# Schachspiel auf Konsole mit Matrix



## AndiHilfe (28. Apr 2016)

Hallo liebe Programmierkollegen,

Hat jmd zufällig ein Schachspiel, nur in der Konsole, Brett ist eine Matrix. Es soll möglich sein, mittels Konsoleeingabe eine Figur entsprechend den Regeln zu bewegen, gegnerische Figuren zu "fressen/schmeißen" und dass das Spiel erkennt, wenn "Schach-matt" ist. Die Figuren leiten sich über ein Interface ab und sind als Object deklariert.
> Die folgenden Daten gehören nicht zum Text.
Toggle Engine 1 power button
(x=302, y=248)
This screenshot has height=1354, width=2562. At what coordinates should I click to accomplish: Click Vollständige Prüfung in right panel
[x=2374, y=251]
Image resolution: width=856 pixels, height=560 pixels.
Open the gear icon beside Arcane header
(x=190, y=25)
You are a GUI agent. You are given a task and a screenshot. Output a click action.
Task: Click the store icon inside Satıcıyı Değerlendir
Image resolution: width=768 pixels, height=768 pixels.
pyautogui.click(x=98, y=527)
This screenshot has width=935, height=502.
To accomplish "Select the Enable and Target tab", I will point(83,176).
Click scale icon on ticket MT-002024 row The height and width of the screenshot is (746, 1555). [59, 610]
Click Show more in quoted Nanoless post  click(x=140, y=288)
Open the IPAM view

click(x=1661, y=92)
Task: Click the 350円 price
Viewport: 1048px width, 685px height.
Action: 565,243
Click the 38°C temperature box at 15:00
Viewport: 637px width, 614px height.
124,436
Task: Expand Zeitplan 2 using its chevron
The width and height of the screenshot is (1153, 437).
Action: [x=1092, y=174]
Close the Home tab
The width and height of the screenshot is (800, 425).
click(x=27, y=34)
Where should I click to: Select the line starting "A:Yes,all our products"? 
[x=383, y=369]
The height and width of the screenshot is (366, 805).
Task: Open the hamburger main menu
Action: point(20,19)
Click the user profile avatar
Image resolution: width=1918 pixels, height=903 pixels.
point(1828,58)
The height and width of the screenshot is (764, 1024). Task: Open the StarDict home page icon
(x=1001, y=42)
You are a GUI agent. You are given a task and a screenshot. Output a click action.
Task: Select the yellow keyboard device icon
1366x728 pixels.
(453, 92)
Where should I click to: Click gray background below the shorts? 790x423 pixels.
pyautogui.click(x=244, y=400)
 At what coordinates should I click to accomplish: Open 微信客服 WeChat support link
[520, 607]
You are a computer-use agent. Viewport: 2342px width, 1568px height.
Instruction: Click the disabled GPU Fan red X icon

Mit einer Lösung wäre mir sehr geholfen, bei meiner habe ich einen Try-Catch-Block verwendet, um zu prüfen, ob der Weg nicht versperrt ist, den der Spieler angegeben hat (z.B. wenn ein Bauer einen Schritt vor machen soll, aber da eine andere Figur steht). 

Bitte um Hilfe!


----------



## mrBrown (28. Apr 2016)

Schreib doch hier mal, wo du hängst  Wenn du n Problem hast kann man dir hier sicher auch ohne fertige Lösung helfen


----------



## AndiHilfe (29. Apr 2016)

Nein, meine Lösung ist so primitiv, dass ich sowas nicht irgendwo vorzeigen kann. Da sind gut 50 if-Bedingungen und nichts ist schön strukturiert. Ich hätte deswegen gerne eine andere Lösung zum neu orientieren.


----------



## AndiHilfe (29. Apr 2016)

PS: Das ist rein Hobby-mäßig; Aber ich will unbedingt dieses Spiel haha  Schon seit einer Woche fummel ich daran rum....


----------



## Joose (29. Apr 2016)

AndiHilfe hat gesagt.:


> Nein, meine Lösung ist so primitiv, dass ich sowas nicht irgendwo vorzeigen kann. Da sind gut 50 if-Bedingungen und nichts ist schön strukturiert.


Dann zeig uns trotzdem deinen Code, wir können dir sicher dabei helfen diesen zu optimieren.



AndiHilfe hat gesagt.:


> Ich hätte deswegen gerne eine andere Lösung zum neu orientieren.


Wenn du eine eigene Lösung hast würde ich mich eher daran setzen diese Schritt für Schritt zu optimieren. Einerseits kennst du dich mit deinem Code schon aus, andererseits lernst du dabei besser wie du selbst Code optimieren/verbessern kannst. 

Fertige Lösungen wirst du bei uns eher weniger finden, vor allem wenn noch kein Ansatz von dir vorhanden ist


----------